Device Boot Start End Sectors Size Id Type
/dev/sdg1 8192 62333951 62325760 29.7G c W95 FAT32 (LBA)
Ha! I found the issue that was giving me such inconsistent results when using the cache in XMM programs!
I have to thank you for your test program, @evanh - it drew my attention to a piece of horribly inefficient code in my cache functions. It bamboozled me for a while because the affect on NATIVE programs is so small as to be almost unnoticeable - but in XMM programs (which execute from PSRAM and therefore execute more slowly) it was inefficient enough that in some cases it made the cached version of the function execute SLOWER than the non-cached version!
Still testing, but rewriting just a couple of lines has so far improved the performance of the self-hosted version of Catalina (which executes from PSRAM) by another 20%!
However, it does make me wonder what other silly things I have yet to find!
I've done some benchmarking on my new SD card cache, and the results are looking pretty good.

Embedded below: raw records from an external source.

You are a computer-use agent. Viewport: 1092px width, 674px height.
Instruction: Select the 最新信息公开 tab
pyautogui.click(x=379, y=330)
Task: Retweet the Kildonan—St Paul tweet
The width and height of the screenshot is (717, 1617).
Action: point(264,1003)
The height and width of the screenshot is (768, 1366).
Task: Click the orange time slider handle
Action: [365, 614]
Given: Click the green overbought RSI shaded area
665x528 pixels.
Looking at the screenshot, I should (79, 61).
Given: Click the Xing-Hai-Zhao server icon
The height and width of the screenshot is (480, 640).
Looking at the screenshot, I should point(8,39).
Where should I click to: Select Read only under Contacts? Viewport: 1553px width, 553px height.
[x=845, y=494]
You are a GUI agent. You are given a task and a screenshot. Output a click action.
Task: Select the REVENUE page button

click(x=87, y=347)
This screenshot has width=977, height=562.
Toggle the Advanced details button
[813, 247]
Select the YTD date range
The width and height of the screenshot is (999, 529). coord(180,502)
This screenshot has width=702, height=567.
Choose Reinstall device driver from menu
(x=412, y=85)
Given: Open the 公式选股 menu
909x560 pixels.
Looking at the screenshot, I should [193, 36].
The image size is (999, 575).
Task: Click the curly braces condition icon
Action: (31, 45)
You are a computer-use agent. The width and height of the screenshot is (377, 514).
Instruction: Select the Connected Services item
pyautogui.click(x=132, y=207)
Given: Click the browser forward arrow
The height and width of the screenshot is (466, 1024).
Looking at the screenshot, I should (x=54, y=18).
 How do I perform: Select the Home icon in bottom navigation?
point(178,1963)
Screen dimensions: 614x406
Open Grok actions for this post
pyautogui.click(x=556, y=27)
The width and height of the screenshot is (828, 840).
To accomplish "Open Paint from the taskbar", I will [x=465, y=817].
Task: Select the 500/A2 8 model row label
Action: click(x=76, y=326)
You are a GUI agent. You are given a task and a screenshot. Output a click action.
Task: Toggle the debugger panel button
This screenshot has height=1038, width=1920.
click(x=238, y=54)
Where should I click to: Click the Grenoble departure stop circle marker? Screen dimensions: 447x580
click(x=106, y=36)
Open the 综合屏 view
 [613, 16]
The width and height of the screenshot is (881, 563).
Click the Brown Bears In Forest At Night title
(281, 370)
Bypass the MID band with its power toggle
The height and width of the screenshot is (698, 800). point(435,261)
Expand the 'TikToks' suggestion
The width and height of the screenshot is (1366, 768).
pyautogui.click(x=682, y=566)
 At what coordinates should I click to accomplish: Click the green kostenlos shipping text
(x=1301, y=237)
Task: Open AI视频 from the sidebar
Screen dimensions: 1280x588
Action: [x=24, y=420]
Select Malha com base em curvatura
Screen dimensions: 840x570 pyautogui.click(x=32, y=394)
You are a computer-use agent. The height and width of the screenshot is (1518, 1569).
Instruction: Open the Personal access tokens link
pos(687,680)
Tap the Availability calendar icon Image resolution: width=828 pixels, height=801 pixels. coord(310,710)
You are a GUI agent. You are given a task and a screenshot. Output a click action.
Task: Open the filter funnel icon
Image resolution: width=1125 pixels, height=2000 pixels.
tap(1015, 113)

Here are the latest times for compiling some Catalina demo programs, using the self-hosted version of Catalina running at 300Mhz on the P2 Eval board equipped with the Hyper RAM add-on:
hello.c (~5 SLOC) - 3 mins
othello.c (~500 SLOC) - 4 mins
startrek.c (~2200 SLOC) - 18 mins
chimaera.c (~5500 SLOC) - 55 mins
dbasic.c (~13500 SLOC) - 104 mins
Compile times are now between 2 and 3 times faster than the initial release. I always wanted to get down to 3 minutes for a simple "Hello, World!" type C program, and this version finally achieves that.
All compiles done using Catalina's Quick Build option - which in hindsight was perhaps not the best name to choose!
The improved cache will be included in the next release.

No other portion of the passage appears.